The lines to retype are the one with "Open the calendar icon for Period End" and all that follow it to the end of the entries below; copy them exactly and nothing else.

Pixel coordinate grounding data
┌──

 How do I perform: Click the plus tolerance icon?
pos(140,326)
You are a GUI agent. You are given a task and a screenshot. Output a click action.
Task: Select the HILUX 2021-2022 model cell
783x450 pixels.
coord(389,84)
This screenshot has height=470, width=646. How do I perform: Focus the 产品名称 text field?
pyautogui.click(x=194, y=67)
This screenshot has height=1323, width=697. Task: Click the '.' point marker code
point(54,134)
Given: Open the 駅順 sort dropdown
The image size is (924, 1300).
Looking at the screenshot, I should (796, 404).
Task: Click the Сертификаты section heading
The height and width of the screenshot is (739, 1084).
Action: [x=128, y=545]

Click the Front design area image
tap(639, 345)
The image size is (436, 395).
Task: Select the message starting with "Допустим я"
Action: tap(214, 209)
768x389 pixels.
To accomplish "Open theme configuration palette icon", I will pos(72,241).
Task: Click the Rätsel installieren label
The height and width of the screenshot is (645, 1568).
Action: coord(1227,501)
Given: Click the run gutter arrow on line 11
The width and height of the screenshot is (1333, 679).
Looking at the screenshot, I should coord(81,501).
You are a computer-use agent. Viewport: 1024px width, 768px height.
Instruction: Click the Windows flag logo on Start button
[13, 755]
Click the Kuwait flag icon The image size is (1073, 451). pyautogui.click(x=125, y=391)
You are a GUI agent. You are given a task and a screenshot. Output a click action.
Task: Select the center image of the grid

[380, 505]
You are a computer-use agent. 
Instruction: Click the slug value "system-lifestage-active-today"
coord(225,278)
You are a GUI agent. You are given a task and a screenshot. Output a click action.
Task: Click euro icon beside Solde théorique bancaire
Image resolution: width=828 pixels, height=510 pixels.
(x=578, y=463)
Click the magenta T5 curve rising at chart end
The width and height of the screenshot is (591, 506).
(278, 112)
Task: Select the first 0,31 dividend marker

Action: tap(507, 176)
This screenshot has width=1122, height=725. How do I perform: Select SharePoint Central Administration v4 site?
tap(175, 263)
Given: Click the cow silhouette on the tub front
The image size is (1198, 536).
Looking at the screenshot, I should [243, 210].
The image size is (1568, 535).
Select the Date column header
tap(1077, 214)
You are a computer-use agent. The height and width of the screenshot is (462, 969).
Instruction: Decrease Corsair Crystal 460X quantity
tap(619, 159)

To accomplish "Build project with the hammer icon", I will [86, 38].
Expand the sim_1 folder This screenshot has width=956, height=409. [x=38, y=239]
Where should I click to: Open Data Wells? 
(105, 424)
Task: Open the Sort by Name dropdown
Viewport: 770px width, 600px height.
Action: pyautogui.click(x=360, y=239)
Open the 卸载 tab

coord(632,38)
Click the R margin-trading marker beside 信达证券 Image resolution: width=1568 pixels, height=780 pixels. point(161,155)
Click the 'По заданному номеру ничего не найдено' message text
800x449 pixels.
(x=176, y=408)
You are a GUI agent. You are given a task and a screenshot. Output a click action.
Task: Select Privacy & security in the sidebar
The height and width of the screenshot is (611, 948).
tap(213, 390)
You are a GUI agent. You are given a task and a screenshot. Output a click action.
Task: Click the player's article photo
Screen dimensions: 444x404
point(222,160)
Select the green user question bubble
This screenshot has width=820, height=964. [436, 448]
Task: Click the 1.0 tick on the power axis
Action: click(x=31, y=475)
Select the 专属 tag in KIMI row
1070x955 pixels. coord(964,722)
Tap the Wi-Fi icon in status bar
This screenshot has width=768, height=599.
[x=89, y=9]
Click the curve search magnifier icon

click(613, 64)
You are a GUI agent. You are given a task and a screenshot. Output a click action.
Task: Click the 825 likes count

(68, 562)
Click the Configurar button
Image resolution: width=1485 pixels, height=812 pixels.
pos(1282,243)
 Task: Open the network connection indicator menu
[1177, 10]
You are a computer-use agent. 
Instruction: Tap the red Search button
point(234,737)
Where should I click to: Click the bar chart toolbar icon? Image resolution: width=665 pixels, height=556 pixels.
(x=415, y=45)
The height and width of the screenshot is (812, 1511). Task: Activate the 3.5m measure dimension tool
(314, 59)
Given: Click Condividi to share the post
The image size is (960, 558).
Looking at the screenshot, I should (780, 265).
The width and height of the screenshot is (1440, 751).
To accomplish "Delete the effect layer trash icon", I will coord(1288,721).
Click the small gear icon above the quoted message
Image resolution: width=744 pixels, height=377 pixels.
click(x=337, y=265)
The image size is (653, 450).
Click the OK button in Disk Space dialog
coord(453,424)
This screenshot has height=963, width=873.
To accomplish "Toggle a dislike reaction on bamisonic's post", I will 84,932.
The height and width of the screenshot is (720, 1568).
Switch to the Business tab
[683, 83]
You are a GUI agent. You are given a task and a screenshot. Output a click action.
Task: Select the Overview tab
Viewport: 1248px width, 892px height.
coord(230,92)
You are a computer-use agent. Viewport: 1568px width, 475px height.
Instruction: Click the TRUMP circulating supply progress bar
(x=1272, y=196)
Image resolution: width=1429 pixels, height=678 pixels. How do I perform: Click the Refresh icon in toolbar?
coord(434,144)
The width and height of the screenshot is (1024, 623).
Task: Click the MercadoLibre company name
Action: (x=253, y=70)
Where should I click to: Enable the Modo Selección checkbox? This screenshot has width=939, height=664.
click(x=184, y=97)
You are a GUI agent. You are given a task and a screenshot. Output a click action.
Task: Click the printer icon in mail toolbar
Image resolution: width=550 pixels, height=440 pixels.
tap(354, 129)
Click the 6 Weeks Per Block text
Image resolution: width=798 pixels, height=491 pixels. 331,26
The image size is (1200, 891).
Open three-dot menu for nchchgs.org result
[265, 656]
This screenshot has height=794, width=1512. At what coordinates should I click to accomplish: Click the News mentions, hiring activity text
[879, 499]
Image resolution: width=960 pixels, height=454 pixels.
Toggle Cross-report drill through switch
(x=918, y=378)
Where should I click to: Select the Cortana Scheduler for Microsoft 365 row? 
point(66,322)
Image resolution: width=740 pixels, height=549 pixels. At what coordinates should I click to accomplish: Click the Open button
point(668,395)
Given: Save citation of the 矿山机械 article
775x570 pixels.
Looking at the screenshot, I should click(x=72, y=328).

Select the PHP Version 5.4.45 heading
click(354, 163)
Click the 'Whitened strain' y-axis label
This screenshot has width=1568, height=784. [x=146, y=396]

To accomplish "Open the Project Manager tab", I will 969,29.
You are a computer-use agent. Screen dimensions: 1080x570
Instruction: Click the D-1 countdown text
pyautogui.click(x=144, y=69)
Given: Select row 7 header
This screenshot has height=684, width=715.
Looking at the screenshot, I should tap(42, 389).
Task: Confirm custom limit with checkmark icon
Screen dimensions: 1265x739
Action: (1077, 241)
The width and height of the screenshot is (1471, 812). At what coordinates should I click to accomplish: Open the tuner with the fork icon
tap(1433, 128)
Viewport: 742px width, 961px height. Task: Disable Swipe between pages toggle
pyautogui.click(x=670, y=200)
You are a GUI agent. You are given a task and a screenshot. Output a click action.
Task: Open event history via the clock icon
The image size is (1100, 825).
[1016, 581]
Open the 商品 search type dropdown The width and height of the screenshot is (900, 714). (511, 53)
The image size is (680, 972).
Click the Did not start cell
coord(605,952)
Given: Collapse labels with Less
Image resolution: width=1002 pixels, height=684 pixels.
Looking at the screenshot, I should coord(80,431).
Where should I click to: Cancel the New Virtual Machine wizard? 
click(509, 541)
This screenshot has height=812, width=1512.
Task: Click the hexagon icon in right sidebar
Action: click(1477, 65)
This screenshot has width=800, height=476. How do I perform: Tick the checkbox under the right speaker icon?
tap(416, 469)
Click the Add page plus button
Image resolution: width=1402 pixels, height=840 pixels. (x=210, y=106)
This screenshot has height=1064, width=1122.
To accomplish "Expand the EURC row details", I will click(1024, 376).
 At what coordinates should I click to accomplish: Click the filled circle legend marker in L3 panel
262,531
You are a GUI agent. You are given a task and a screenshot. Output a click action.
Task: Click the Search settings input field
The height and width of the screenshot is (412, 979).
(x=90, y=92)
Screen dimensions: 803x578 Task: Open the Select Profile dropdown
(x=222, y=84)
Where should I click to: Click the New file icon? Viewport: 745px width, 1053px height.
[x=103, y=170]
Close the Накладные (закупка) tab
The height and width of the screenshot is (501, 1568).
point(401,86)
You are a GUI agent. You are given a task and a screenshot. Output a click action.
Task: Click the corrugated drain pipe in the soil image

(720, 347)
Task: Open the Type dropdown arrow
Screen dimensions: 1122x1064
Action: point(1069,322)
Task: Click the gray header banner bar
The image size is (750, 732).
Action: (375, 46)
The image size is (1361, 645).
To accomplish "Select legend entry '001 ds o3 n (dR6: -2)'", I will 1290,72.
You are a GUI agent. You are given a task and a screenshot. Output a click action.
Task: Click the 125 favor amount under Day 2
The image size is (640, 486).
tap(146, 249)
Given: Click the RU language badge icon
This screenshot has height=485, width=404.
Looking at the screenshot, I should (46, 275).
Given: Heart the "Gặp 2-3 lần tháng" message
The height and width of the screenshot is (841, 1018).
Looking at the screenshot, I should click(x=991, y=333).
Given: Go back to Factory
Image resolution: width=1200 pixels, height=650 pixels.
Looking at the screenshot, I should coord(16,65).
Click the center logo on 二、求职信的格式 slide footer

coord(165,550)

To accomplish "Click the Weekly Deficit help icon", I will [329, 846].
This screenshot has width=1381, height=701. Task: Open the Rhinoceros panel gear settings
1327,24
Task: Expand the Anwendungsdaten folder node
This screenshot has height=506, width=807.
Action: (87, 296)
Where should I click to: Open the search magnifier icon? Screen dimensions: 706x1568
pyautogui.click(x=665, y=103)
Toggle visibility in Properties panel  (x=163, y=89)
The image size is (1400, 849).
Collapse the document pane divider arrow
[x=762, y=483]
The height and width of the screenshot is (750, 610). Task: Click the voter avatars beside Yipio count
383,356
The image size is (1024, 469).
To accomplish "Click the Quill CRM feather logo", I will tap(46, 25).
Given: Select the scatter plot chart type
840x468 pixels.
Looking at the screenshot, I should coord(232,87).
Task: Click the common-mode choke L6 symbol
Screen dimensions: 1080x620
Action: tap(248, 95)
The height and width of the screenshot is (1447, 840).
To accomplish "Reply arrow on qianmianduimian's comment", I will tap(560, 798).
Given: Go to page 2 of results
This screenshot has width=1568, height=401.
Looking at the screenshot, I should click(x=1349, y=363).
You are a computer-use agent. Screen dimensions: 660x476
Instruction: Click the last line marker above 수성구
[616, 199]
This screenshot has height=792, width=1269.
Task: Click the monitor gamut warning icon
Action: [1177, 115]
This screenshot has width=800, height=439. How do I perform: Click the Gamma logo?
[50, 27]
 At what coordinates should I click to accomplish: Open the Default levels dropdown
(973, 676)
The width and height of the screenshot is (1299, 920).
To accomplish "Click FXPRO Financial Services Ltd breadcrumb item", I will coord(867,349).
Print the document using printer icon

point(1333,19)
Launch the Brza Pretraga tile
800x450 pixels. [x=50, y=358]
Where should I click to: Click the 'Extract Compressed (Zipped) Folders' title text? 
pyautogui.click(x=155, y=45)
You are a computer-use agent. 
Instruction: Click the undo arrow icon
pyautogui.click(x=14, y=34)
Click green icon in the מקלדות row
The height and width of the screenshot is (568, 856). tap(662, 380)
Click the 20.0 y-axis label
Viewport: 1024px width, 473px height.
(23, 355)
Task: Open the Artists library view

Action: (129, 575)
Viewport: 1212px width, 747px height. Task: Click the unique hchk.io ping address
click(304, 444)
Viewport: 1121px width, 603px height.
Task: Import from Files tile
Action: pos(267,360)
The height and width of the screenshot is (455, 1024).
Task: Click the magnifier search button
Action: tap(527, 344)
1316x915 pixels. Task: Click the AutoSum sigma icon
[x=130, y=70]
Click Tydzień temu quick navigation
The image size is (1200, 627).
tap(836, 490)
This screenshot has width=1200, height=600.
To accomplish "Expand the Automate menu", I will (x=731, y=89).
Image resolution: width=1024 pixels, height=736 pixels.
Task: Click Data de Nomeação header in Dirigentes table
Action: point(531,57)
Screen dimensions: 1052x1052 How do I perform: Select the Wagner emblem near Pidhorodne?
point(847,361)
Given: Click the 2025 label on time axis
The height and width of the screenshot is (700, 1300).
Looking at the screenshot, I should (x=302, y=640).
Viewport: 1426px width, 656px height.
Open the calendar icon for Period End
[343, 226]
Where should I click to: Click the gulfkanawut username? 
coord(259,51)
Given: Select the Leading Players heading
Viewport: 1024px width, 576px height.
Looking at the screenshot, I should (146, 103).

└──

**Solved problem**
Open the calendar icon for Period End
[343, 226]
Where should I click to: Click the gulfkanawut username? 
coord(259,51)
Given: Select the Leading Players heading
Viewport: 1024px width, 576px height.
Looking at the screenshot, I should (146, 103).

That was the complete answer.